**INFORMATION SHOWN:**
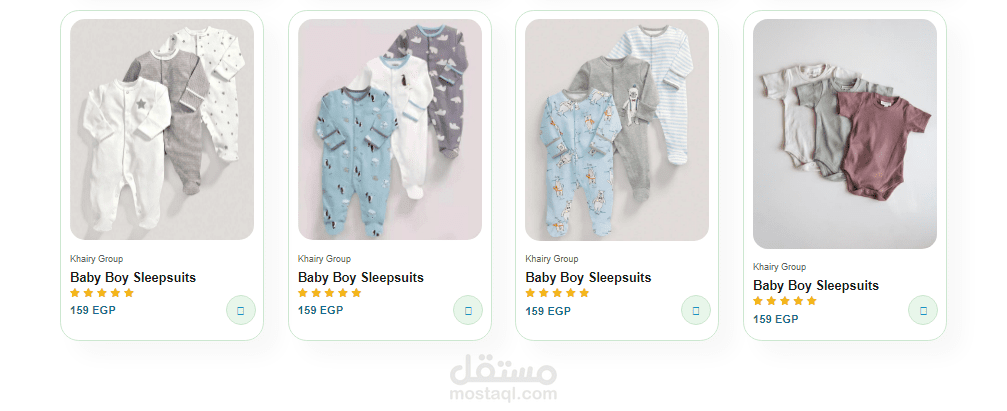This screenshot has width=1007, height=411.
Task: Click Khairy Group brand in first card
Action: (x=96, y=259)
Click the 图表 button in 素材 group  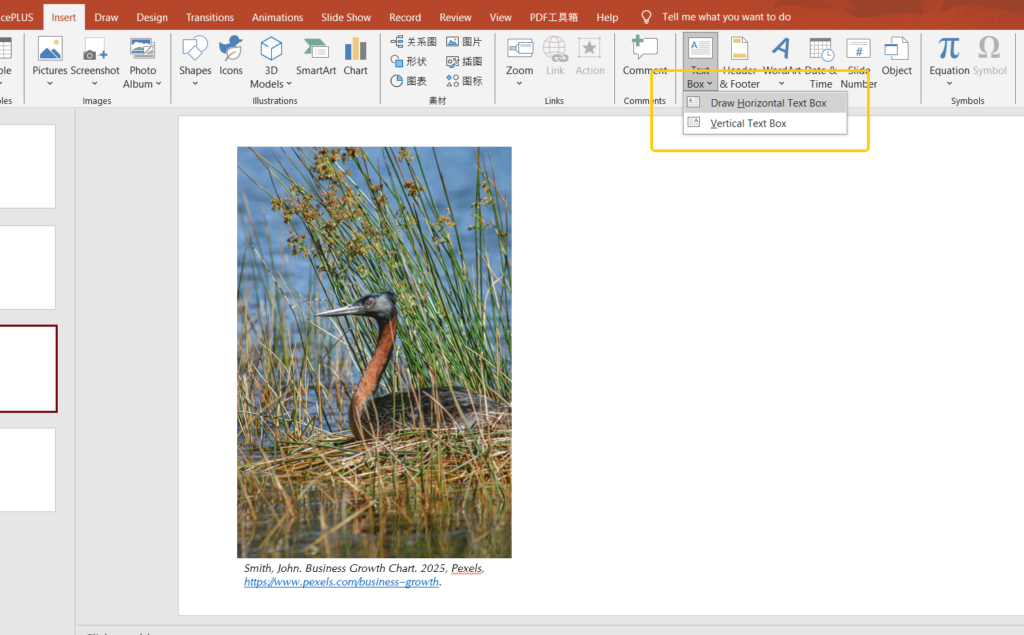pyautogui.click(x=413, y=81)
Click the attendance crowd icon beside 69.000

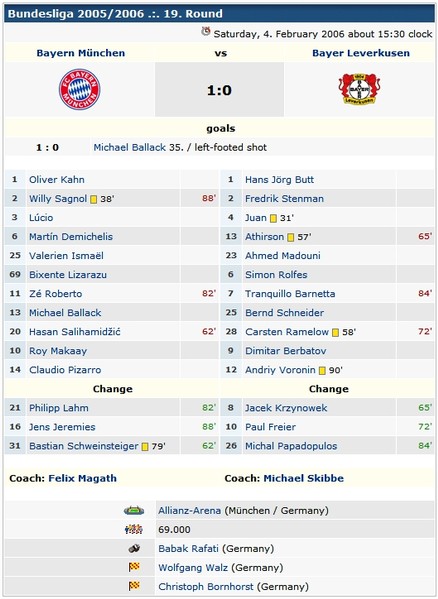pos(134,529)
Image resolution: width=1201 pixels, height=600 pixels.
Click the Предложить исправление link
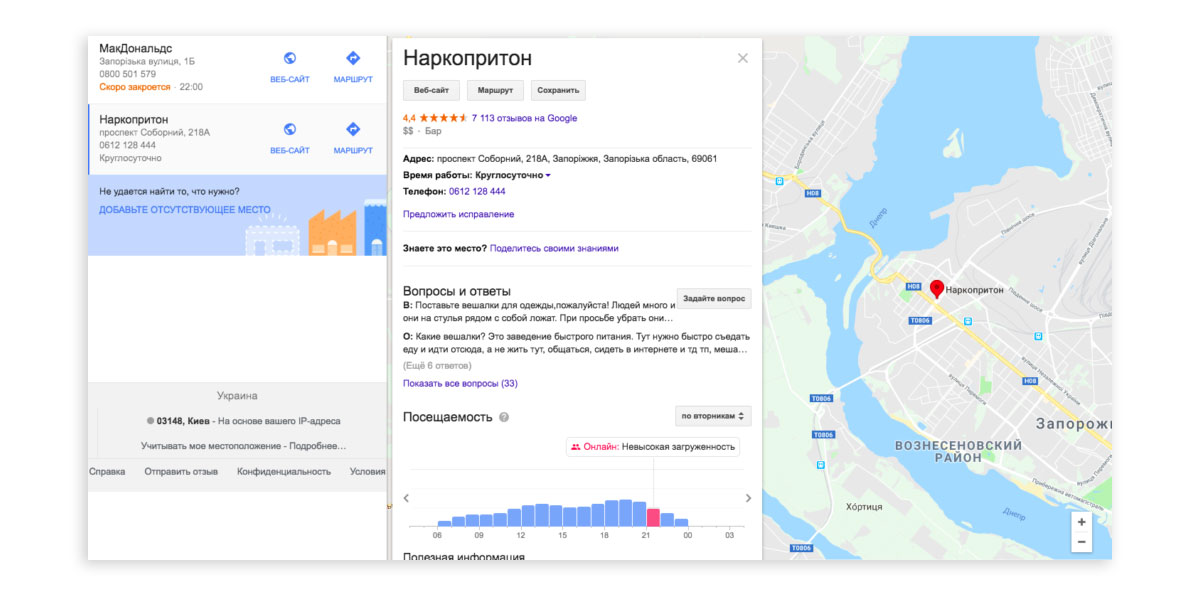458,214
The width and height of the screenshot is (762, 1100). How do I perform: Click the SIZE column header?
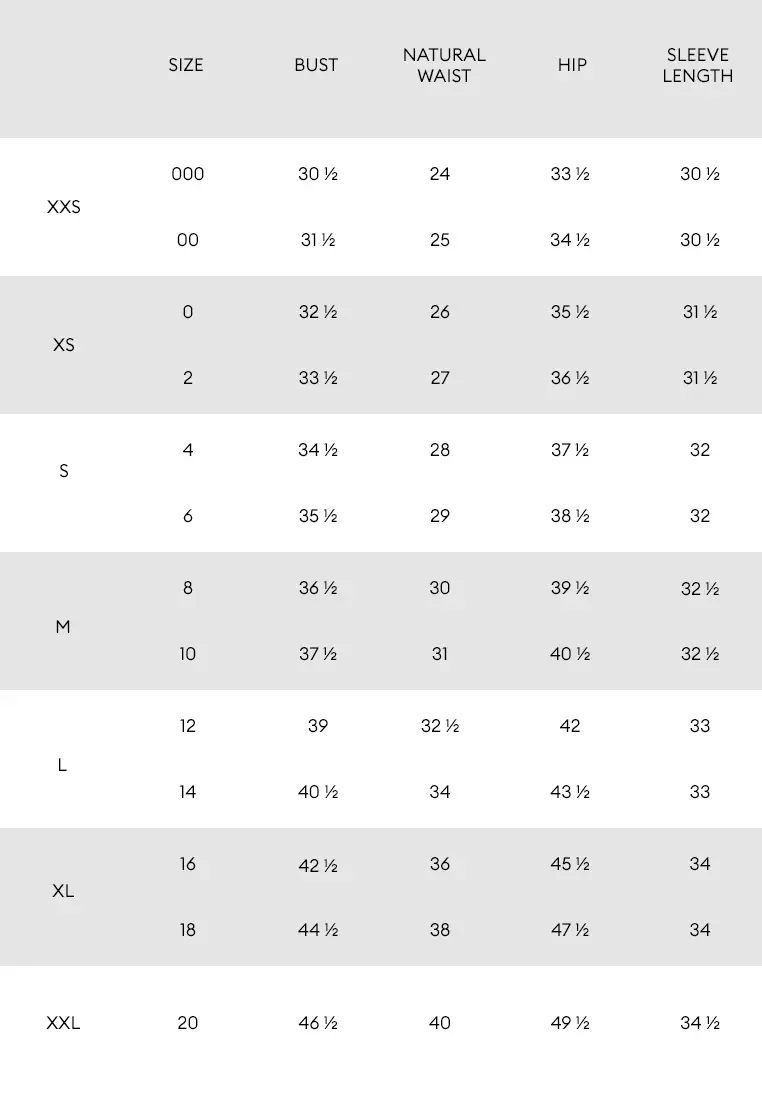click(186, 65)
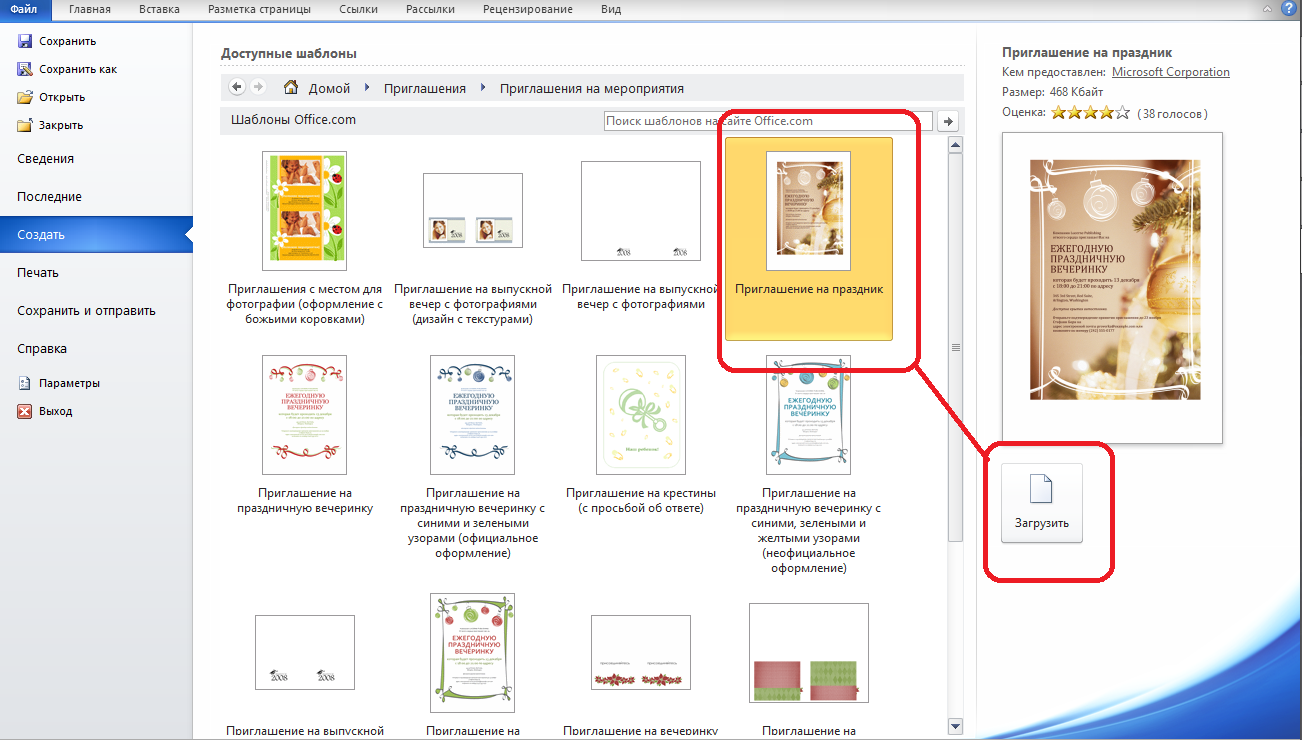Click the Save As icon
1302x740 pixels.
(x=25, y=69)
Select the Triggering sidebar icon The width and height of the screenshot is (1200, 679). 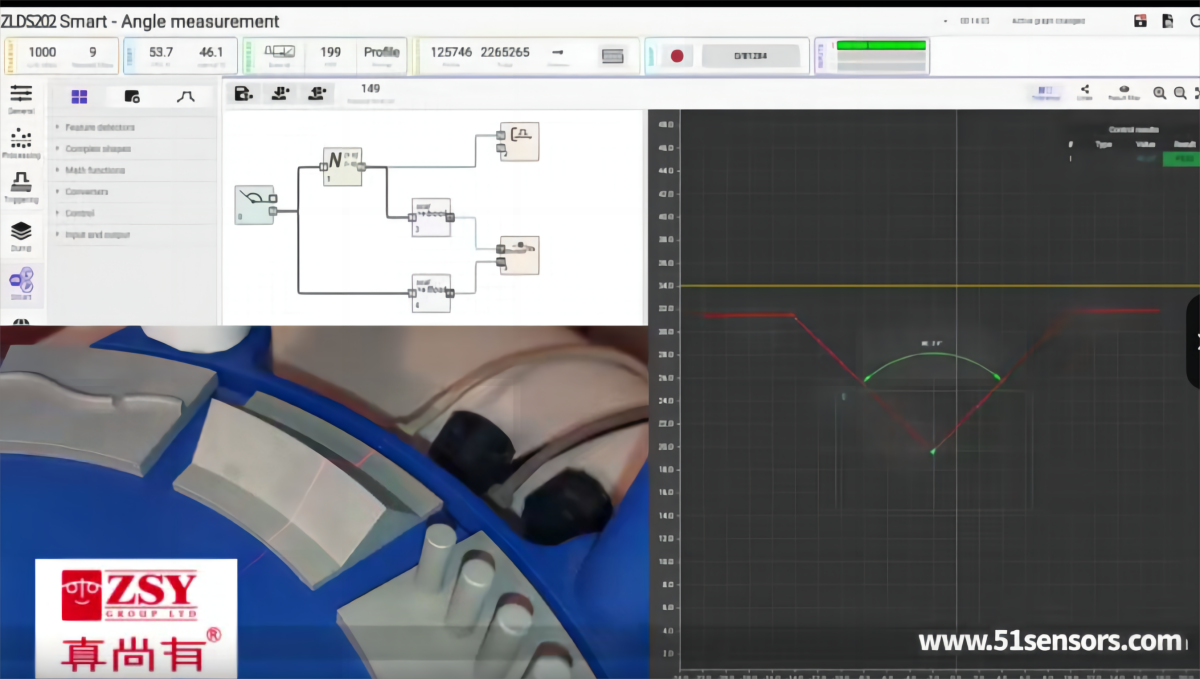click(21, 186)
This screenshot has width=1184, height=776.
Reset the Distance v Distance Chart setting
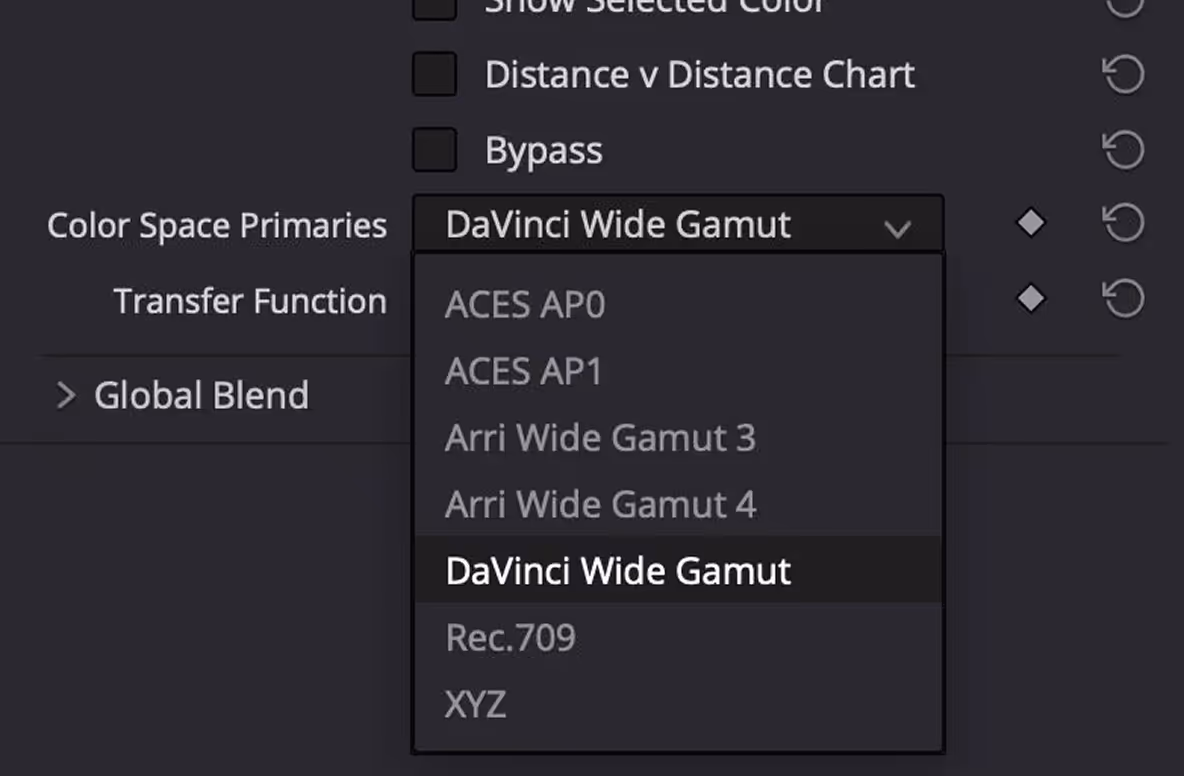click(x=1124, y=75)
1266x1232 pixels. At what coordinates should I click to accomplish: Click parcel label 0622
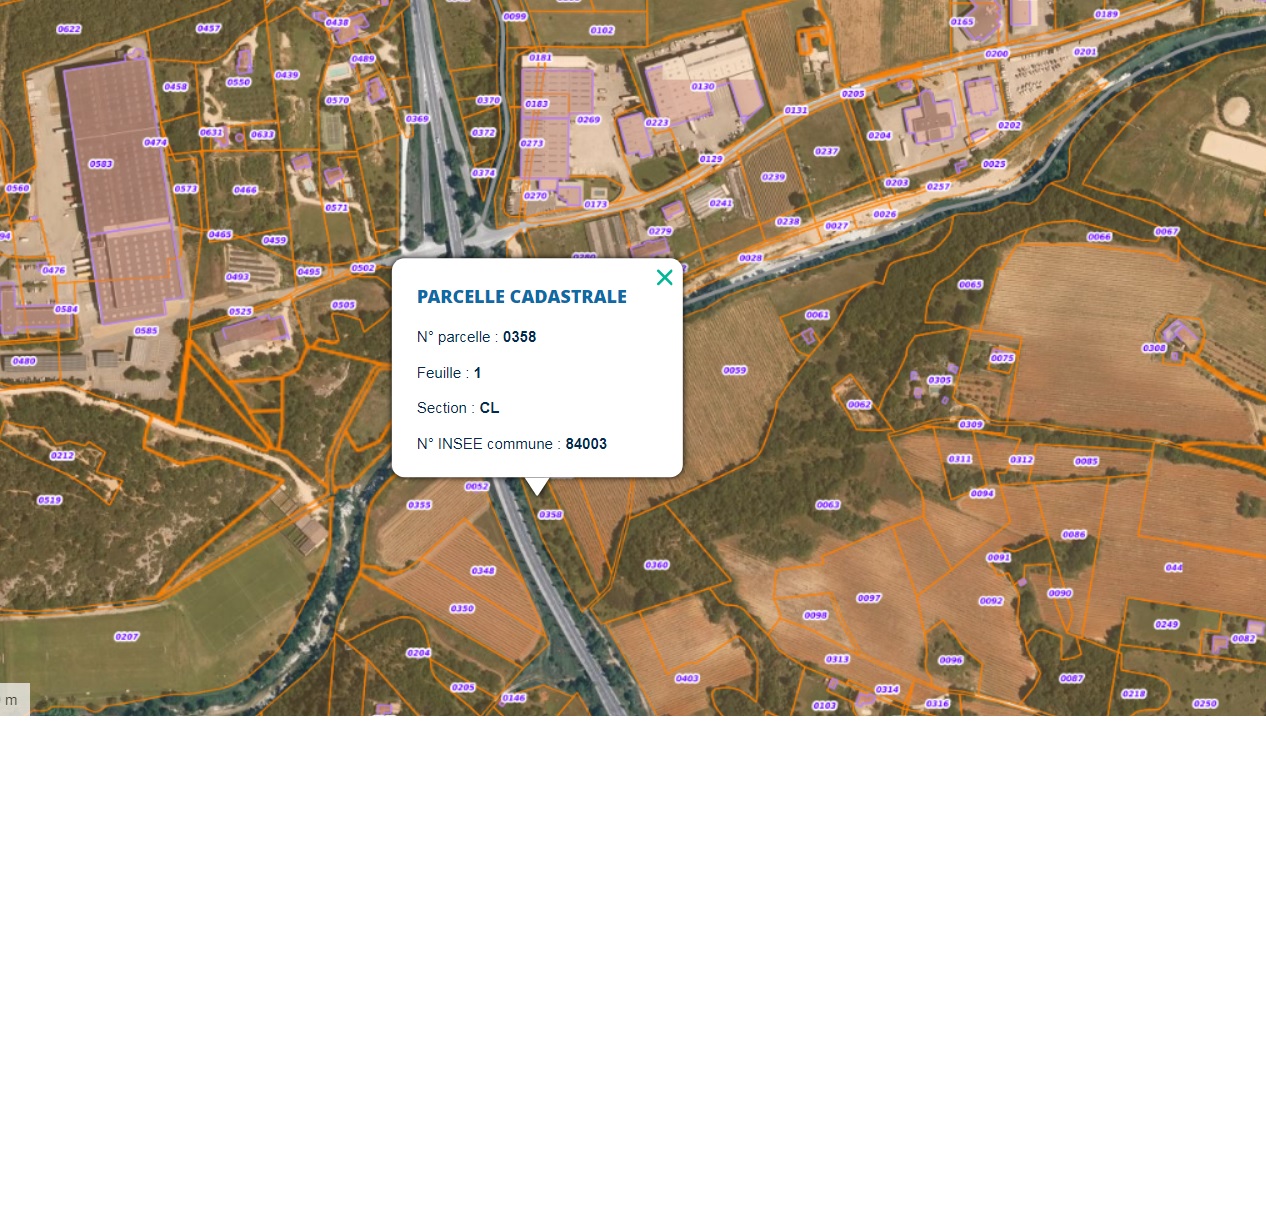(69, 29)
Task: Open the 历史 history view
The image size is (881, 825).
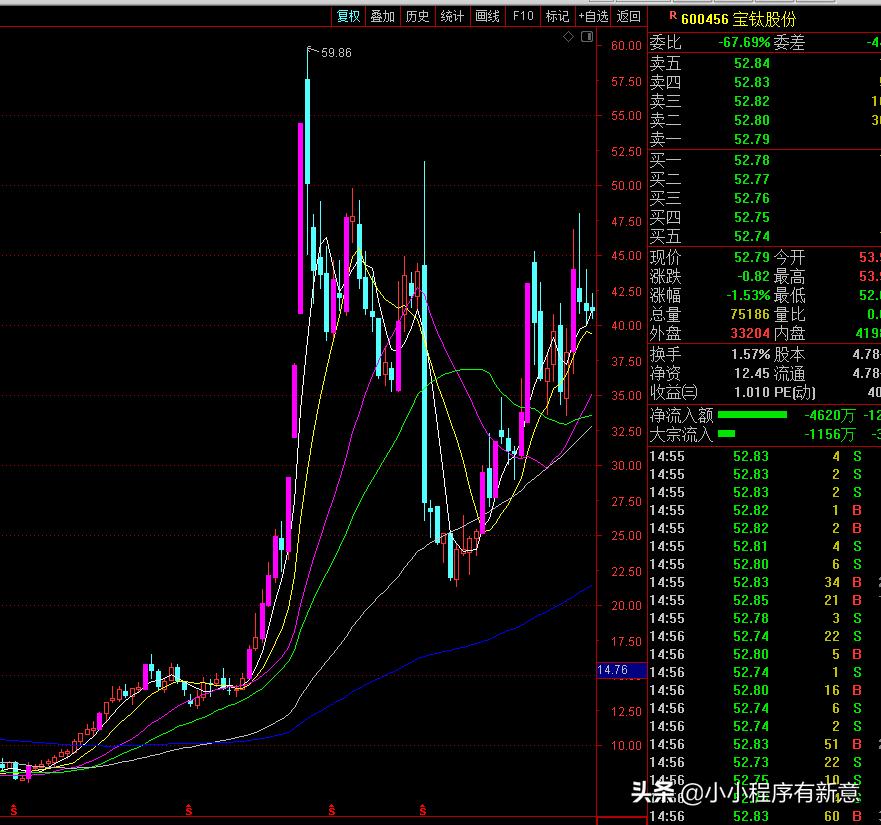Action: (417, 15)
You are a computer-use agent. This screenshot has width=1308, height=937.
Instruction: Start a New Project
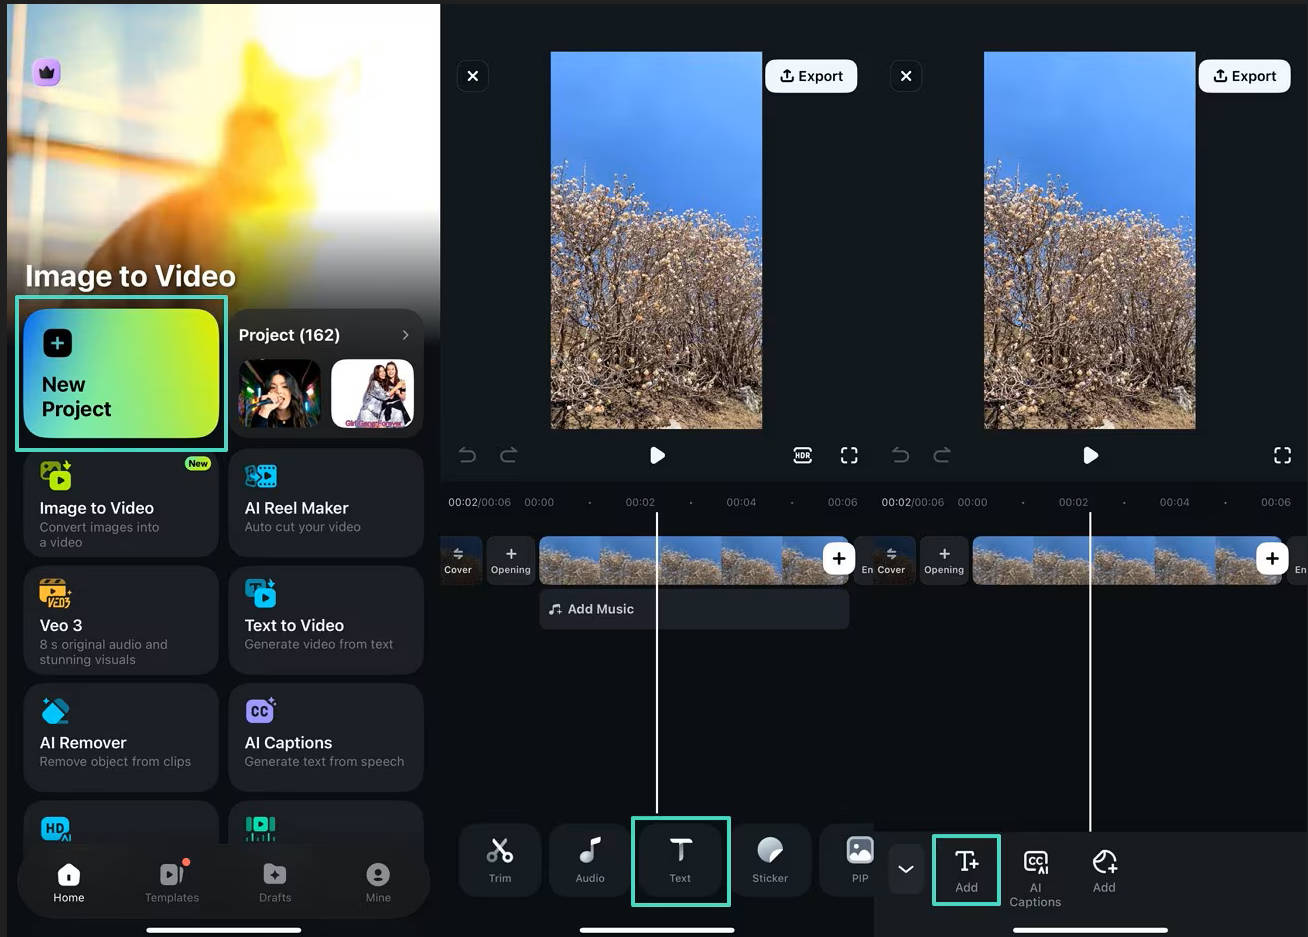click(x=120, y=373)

**EXERCISE REQUIREMENTS:** In the records above, find the line that contains "You are a computer-use". Print it and every later line exactly, omitting the pictures.

**OUTPUT:**
You are a computer-use agent. This screenshot has width=1308, height=937.
Instruction: Start a New Project
click(x=120, y=373)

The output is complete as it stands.